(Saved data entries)
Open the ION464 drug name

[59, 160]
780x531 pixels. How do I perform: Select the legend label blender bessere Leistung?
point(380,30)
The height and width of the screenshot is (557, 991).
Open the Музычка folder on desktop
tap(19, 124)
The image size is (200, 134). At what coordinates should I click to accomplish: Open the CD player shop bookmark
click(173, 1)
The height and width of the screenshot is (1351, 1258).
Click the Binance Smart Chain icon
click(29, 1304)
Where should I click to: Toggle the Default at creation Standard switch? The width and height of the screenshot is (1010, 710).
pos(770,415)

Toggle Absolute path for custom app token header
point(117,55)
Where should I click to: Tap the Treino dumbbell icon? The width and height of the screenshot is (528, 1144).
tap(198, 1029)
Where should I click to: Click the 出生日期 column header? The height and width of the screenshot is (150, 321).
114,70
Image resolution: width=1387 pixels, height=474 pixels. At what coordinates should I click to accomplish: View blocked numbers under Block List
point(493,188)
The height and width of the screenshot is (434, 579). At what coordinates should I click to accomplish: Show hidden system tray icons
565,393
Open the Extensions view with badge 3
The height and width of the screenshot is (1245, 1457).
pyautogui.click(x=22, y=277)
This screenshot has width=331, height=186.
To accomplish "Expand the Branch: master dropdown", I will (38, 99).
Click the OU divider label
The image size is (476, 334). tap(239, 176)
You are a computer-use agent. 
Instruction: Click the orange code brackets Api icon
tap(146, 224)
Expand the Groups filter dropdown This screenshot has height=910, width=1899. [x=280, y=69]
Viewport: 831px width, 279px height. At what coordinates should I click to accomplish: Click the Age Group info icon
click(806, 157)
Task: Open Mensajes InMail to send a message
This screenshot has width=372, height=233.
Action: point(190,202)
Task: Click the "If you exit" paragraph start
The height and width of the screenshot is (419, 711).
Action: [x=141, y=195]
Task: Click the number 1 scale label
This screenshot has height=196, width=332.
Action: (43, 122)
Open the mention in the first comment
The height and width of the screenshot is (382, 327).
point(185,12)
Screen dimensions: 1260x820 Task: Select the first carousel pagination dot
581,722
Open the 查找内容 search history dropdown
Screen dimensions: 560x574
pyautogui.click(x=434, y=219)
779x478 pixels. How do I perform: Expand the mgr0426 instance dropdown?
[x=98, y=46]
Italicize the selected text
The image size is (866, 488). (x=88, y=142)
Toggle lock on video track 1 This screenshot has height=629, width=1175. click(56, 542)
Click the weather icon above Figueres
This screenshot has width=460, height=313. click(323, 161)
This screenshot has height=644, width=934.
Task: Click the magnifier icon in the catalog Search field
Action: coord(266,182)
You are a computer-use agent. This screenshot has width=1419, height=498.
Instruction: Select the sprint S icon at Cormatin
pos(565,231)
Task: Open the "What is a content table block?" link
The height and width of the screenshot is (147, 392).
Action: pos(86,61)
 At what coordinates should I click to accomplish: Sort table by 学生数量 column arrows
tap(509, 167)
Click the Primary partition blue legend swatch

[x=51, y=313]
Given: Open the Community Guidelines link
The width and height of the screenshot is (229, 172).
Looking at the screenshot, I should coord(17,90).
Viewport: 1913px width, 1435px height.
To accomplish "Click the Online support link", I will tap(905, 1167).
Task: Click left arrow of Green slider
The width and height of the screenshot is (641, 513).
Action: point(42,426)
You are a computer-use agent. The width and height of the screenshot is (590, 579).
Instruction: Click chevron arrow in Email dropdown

### [The problem]
Every record is to be written out verbatim.

### [Solution for this problem]
Open the ION464 drug name

[59, 160]
780x531 pixels. How do I perform: Select the legend label blender bessere Leistung?
point(380,30)
The height and width of the screenshot is (557, 991).
Open the Музычка folder on desktop
tap(19, 124)
The image size is (200, 134). At what coordinates should I click to accomplish: Open the CD player shop bookmark
click(173, 1)
The height and width of the screenshot is (1351, 1258).
Click the Binance Smart Chain icon
click(29, 1304)
Where should I click to: Toggle the Default at creation Standard switch? The width and height of the screenshot is (1010, 710).
pos(770,415)

Toggle Absolute path for custom app token header
point(117,55)
Where should I click to: Tap the Treino dumbbell icon? The width and height of the screenshot is (528, 1144).
tap(198, 1029)
Where should I click to: Click the 出生日期 column header? The height and width of the screenshot is (150, 321).
114,70
Image resolution: width=1387 pixels, height=474 pixels. At what coordinates should I click to accomplish: View blocked numbers under Block List
point(493,188)
The height and width of the screenshot is (434, 579). At what coordinates should I click to accomplish: Show hidden system tray icons
565,393
Open the Extensions view with badge 3
The height and width of the screenshot is (1245, 1457).
pyautogui.click(x=22, y=277)
This screenshot has width=331, height=186.
To accomplish "Expand the Branch: master dropdown", I will (38, 99).
Click the OU divider label
The image size is (476, 334). tap(239, 176)
You are a computer-use agent. 
Instruction: Click the orange code brackets Api icon
tap(146, 224)
Expand the Groups filter dropdown This screenshot has height=910, width=1899. [x=280, y=69]
Viewport: 831px width, 279px height. At what coordinates should I click to accomplish: Click the Age Group info icon
click(806, 157)
Task: Open Mensajes InMail to send a message
This screenshot has width=372, height=233.
Action: point(190,202)
Task: Click the "If you exit" paragraph start
The height and width of the screenshot is (419, 711).
Action: [x=141, y=195]
Task: Click the number 1 scale label
This screenshot has height=196, width=332.
Action: (43, 122)
Open the mention in the first comment
The height and width of the screenshot is (382, 327).
point(185,12)
Screen dimensions: 1260x820 Task: Select the first carousel pagination dot
581,722
Open the 查找内容 search history dropdown
Screen dimensions: 560x574
pyautogui.click(x=434, y=219)
779x478 pixels. How do I perform: Expand the mgr0426 instance dropdown?
[x=98, y=46]
Italicize the selected text
The image size is (866, 488). (x=88, y=142)
Toggle lock on video track 1 This screenshot has height=629, width=1175. click(56, 542)
Click the weather icon above Figueres
This screenshot has width=460, height=313. click(323, 161)
This screenshot has height=644, width=934.
Task: Click the magnifier icon in the catalog Search field
Action: coord(266,182)
You are a computer-use agent. This screenshot has width=1419, height=498.
Instruction: Select the sprint S icon at Cormatin
pos(565,231)
Task: Open the "What is a content table block?" link
The height and width of the screenshot is (147, 392).
Action: pos(86,61)
 At what coordinates should I click to accomplish: Sort table by 学生数量 column arrows
tap(509, 167)
Click the Primary partition blue legend swatch

[x=51, y=313]
Given: Open the Community Guidelines link
The width and height of the screenshot is (229, 172).
Looking at the screenshot, I should coord(17,90).
Viewport: 1913px width, 1435px height.
To accomplish "Click the Online support link", I will tap(905, 1167).
Task: Click left arrow of Green slider
The width and height of the screenshot is (641, 513).
Action: point(42,426)
You are a computer-use agent. The width and height of the screenshot is (590, 579).
Instruction: Click chevron arrow in Email dropdown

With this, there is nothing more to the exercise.